Buffy 6x11 Gone

It’s funny, yes, but consider that Buffy has actually attacked an essentially innocent person just because she was inconvenient. You know, after she stole government property.

An invisible orange cone?

Whoa. :eek:

“Buffy?”
“I told you stop trying to see me.”

Agreed. Invisible makes you a (sorryBarb).

“What happened?”
“An unpleasant tactile experience. Like putting my hand into pudding.” :eek:

Not to mention that she raped Spike. At first. :stuck_out_tongue:

“If I can’t have all of you … hey, that’s cheating.” :smiley:

Looks like they learned their lesson. Spike’s upper torso looks good.

Lower body’s a bit scrawny, though… :eek:

“How can I talk to you if I can’t see you?”

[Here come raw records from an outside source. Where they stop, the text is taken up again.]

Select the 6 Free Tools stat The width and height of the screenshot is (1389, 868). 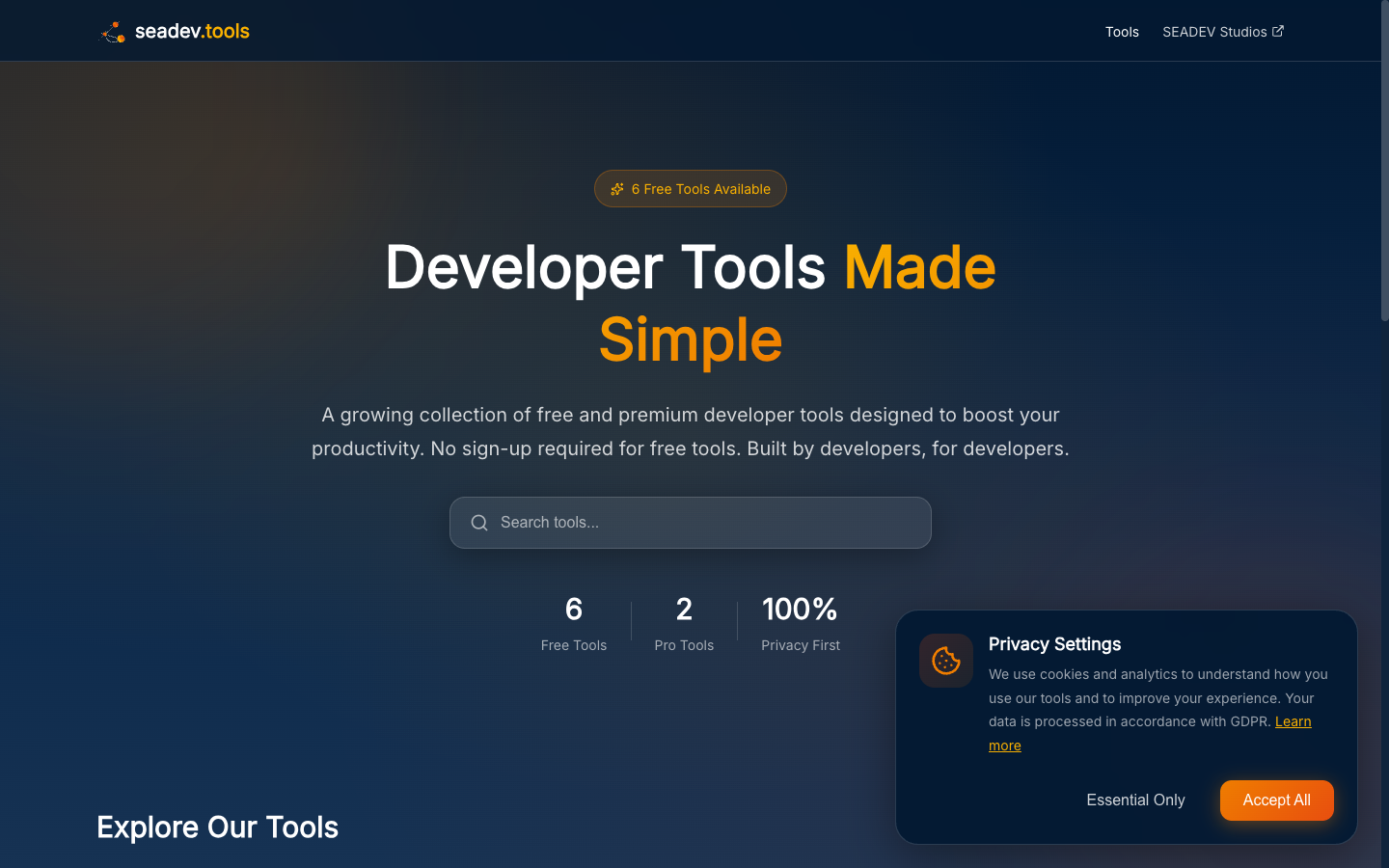click(x=573, y=622)
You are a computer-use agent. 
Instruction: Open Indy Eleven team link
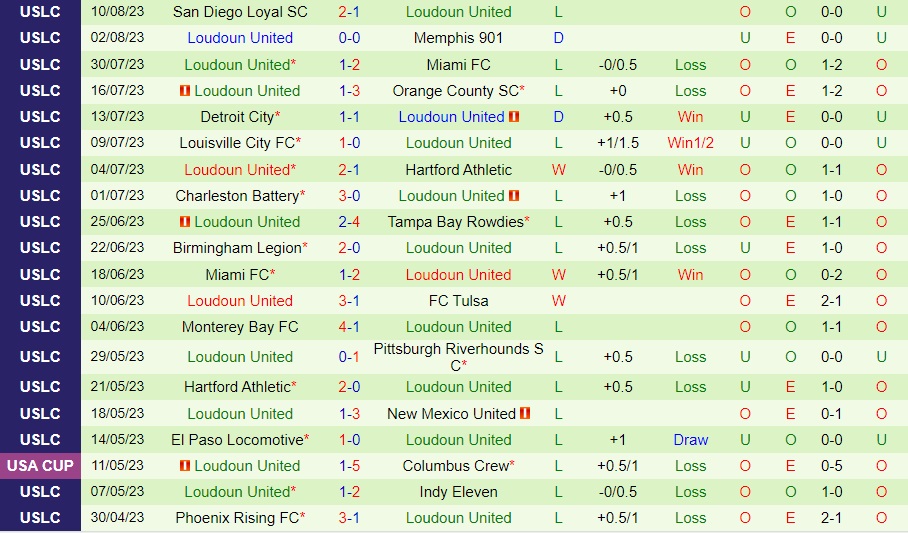click(458, 492)
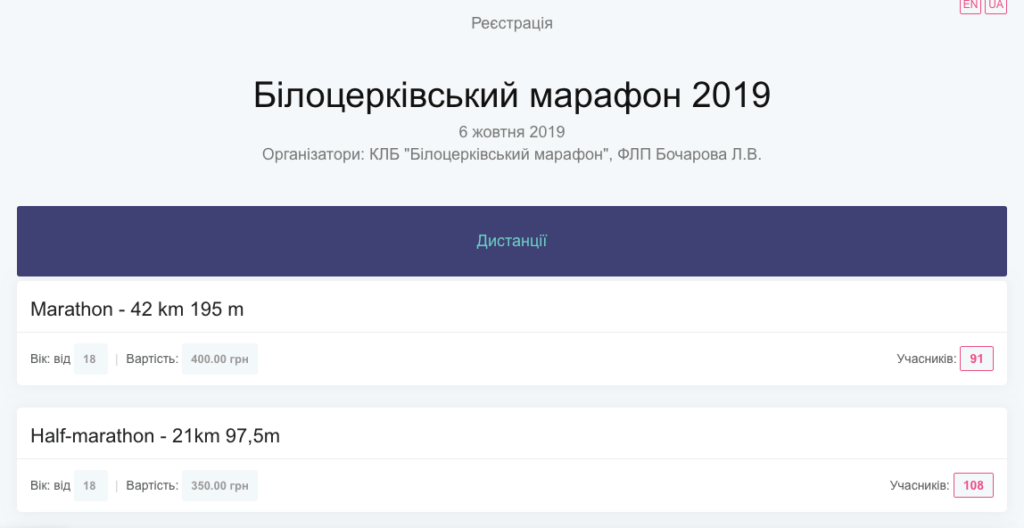
Task: Switch language to EN
Action: coord(970,5)
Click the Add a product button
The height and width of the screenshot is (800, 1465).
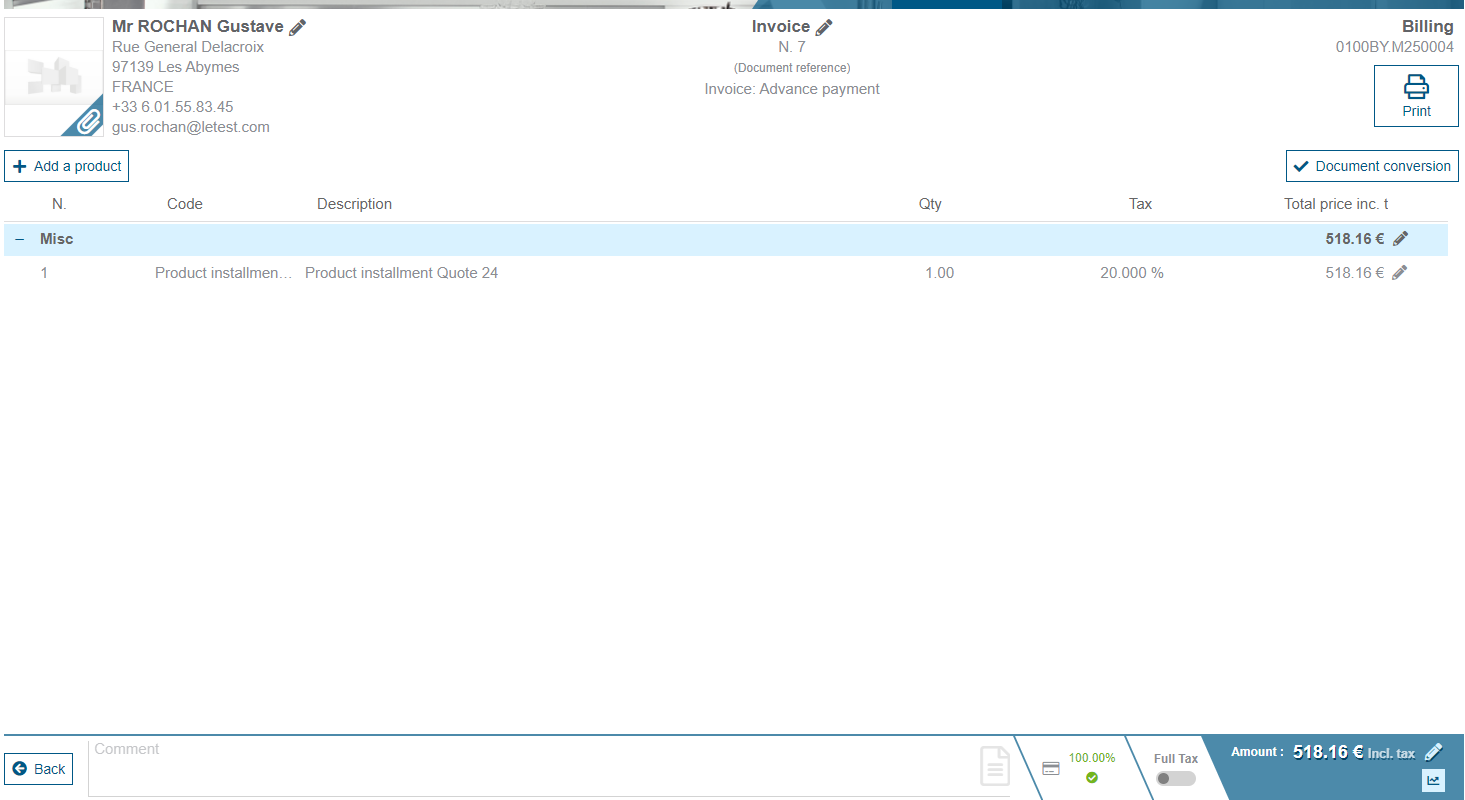point(67,166)
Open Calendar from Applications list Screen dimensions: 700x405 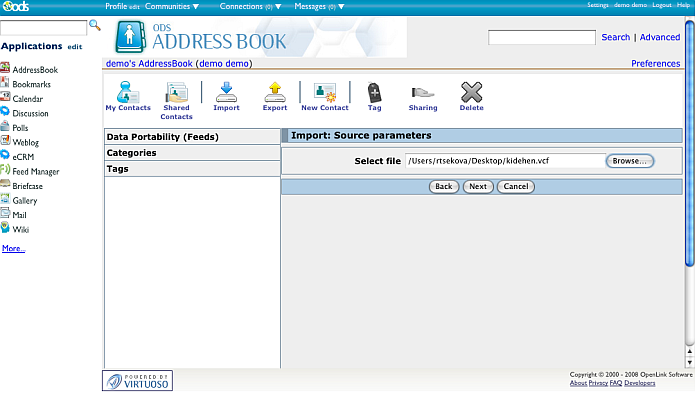27,99
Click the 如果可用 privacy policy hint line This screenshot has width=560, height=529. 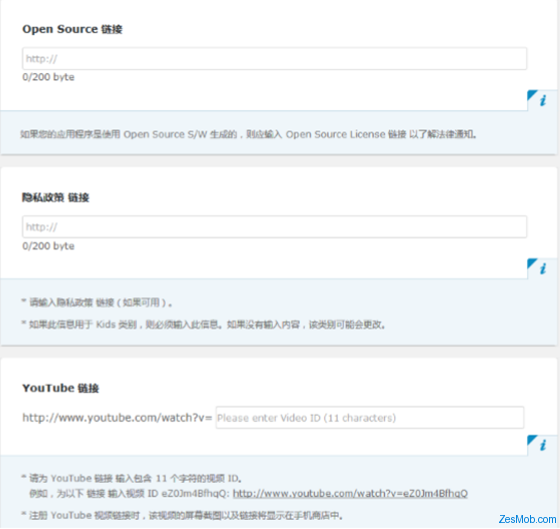tap(97, 303)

That’s how you can tell she’s a fake teenager. She doesn’t understand telephones. :smiley:

I like that the Trio have a super-soaker gun rack at the entrance to their lair.

“Nobody you know.”

I love Jonathan. :smiley:

One of the easier fight scenes that they probably filmed.

Best. Fight scene. EVER. :smiley:

“We’re your archnemesises-ees.” :smiley:

It’s was so great, it’s undescribable. You really needed to see it for yourself. :wink:

Disk swappin’ time. See you in 15 Badger.